The end of an era is near and it may be an unwelcome moment for Jalen and Eumi. Eumi's milk production is slowing down and their breastfeeding days are coming to a close. After being a front row witness to this amazingly wonderful process, I know that I have a new understanding of life. Though it is probably one of nature's most primary and rudimentary acts, it may also very well be one of the hardest to begin. As if it weren't enough that the mother gives up her body to gestate her baby for so many months and endures hours of the utmost pain to deliver him/her, she continues to devote her body and soul to feed her child for as long as nature allows.

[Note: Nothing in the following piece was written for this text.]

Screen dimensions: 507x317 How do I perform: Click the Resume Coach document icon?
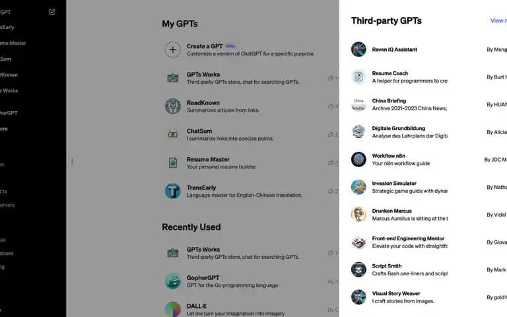pos(358,77)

It's reasonable to think that a baby is born with the skill to feed from the breast or that the breasts should instantly be full of milk, but that's not the case. Breastfeeding is a process that must be learned and practiced for both the mother and child. On top of that, a mother's breasts don't produce milk until about 5-10 days after birth. Jalen needed to feed 12 times within each 24-hour period, with each session lasting 45-60 minutes. Fatigue, recovery pains and a hungry, crying baby (among other things) can help to create a senseless and insecure mother. To make a long story short (I could write a book on this), those were friggin' hard times and it really sucked. When the milk finally comes in and the baby is actually feeding, it's a feeling so great that it's like the baby is being born again.
I know that Eumi will be a little sad and she may not even be ready to give up breastfeeding yet. I know that Jalen, too, may feel a little desolate that the one thing that made sense to him since being brought into this world will no longer be there. I cannot even pretend to know what it will feel like for them to lose this intimate relationship. But I will also miss those moments because I've been able to experience those moments with them in my own way. I will carry this most bittersweet and beautiful image of Eumi and our child in my mind forever.